Railing Against the Rich: A Great American Tradition

Excerpt:

Franklin Roosevelt himself, trying to steal the thunder of the populists, proposed the so-called "soak-the-rich" tax, passed in 1935, which targeted high corporate salaries and investment income, even though it did little to increase government revenues or reduce the real wealth of those required to pay. He made a series of speeches in 1936 excoriating the selfishness and greed of the "economic royalists." He had struggled, he said, "with the old enemies of peace, business and financial monopoly, speculation, reckless banking, class antagonism, sectionalism, war profiteering…. Never before in all our history have these forces been so united against one candidate as they stand today. They are unanimous in their hate for me, and I welcome their hatred." This polarizing rhetoric was greeted with some of the most enthusiastic responses of any of his speeches.

....

Few 21st-century Americans have any real experience with economic populism. That appears to be changing fast. In the 1930s, the demonization of the upper class did not really begin until almost two years after the stock-market crash. We are now six months into our own economic crisis, and signs of populist resentment are already visible: in the perverse fascination with Bernard Madoff's remarkable fraud, the popular outrage at the tax problems of public officials, the growing contempt for the many overseers of the credit markets, the ruined investments of millions of ordinary people, the growing army of the unemployed (still far below the 15% to 25% unemployment of the 1930s, but 7.6% in January and growing fast), the likelihood of a recession that could last not just for months, but for years. These are the preconditions of populist revolts. Mr. Obama's chastisements of bankers and CEOs have been relatively mild compared to the routine denunciations of "economic royalists" in the 1930s. But the longer the crisis goes on and the deeper it grows, the more Huey Long-like challenges to those in power will arise, and the more pressure there will be for national leaders to launch populist battles of their own.

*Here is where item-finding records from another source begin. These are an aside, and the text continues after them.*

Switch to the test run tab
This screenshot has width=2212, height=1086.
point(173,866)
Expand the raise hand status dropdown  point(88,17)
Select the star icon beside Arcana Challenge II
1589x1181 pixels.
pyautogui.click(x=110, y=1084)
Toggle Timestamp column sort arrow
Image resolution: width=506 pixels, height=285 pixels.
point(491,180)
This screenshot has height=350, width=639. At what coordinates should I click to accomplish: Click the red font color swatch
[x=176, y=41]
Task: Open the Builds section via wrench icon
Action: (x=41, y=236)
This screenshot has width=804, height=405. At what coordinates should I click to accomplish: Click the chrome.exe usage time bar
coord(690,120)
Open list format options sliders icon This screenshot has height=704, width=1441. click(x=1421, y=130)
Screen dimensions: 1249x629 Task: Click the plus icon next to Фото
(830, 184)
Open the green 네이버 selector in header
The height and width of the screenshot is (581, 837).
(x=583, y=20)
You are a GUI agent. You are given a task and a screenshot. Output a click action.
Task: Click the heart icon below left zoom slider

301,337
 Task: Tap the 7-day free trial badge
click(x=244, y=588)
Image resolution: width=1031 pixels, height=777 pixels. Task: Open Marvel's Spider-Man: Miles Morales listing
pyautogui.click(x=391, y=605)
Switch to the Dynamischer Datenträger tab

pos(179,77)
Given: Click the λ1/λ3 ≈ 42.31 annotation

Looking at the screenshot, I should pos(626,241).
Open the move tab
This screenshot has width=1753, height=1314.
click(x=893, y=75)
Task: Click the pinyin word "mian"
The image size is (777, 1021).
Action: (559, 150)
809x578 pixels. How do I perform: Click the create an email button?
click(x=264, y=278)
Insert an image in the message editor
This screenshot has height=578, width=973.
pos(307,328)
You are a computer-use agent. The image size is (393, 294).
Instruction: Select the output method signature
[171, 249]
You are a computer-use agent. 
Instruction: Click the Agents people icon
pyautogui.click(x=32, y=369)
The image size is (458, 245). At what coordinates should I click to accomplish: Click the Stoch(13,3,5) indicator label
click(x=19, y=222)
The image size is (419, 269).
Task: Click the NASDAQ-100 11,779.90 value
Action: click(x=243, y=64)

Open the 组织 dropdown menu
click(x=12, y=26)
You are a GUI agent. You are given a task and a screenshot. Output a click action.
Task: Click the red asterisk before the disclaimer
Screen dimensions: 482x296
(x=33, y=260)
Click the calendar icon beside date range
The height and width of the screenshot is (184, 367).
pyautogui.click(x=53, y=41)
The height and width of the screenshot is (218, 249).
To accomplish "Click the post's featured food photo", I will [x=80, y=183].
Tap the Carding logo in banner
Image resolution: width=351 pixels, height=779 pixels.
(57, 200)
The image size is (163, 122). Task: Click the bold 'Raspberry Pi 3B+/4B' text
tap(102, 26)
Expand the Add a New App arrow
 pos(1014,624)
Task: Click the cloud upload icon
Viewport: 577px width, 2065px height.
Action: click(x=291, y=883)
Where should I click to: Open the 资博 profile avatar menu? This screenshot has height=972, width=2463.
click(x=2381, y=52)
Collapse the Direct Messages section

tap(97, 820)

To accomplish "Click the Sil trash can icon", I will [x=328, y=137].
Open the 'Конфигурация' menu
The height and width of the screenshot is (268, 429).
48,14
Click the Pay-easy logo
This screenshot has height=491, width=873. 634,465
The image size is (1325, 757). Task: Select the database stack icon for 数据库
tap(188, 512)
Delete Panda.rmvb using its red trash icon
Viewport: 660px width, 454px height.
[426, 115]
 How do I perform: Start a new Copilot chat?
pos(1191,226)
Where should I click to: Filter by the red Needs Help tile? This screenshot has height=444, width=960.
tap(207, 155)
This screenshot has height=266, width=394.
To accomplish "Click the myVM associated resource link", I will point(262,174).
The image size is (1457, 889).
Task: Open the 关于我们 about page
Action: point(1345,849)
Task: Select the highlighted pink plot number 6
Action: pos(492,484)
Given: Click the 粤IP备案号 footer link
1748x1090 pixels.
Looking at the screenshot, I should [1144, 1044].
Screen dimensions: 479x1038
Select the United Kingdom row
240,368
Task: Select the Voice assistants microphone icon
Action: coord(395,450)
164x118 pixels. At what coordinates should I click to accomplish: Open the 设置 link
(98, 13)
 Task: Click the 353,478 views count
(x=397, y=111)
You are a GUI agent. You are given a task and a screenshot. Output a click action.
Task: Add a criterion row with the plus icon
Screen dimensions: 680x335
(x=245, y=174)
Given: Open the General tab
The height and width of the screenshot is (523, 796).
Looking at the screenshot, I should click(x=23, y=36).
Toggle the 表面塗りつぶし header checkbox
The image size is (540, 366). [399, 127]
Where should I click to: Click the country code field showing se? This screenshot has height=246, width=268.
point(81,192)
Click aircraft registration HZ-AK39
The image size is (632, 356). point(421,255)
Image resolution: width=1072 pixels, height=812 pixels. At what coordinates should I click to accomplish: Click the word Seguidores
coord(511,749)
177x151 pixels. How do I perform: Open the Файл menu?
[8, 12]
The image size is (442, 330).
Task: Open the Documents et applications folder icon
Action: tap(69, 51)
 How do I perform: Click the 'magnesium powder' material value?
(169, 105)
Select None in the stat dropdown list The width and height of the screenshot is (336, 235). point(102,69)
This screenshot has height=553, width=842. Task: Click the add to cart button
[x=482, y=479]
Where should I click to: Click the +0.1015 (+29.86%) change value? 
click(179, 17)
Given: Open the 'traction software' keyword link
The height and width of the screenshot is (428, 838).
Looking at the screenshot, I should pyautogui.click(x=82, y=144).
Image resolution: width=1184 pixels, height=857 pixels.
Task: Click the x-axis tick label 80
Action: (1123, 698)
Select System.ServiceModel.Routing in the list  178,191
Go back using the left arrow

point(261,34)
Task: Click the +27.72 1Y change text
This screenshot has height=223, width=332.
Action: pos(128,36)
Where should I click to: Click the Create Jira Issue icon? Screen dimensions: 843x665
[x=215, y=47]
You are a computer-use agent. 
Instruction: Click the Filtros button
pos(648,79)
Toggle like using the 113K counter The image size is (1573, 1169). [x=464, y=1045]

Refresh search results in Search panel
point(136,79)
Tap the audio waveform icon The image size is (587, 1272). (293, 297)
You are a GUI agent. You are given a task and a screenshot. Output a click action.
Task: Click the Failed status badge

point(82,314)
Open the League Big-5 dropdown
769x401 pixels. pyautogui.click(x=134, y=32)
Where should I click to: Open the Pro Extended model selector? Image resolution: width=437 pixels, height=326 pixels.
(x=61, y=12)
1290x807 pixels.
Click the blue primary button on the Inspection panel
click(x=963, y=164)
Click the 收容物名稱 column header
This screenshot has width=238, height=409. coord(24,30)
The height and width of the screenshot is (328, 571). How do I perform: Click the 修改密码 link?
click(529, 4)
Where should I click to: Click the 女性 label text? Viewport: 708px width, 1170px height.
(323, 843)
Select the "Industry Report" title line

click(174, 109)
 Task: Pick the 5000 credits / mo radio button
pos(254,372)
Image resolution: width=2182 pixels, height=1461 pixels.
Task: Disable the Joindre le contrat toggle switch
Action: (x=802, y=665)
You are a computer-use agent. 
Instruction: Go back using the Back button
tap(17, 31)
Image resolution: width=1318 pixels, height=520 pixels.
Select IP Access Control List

Whether that would help or hurt the Obama administration is hard to predict. In 1896, in the midst of another great depression, the Democratic party chose as its candidate the great populist hero William Jennings Bryan. His crushing defeat ushered in 36 years of almost unbroken Republican rule. In 1936, at the height of Franklin Roosevelt's populist rhetoric, his landslide re-election helped solidify a comparable period of Democratic dominance. Cultural populism has been a staple of the right since at least 1968, and it has alternately helped, and badly hurt, conservative candidates and causes. Economic populism has the same capacity either to bring down the president's ambitious agenda or, if handled skillfully, to open up opportunities for greater change than he may yet have imagined.


Comment: I used to think like this - basically thinking that the rich got that way by luck or inheritance. The "soak the rich" mentality is actually counterproductive to real economic progress.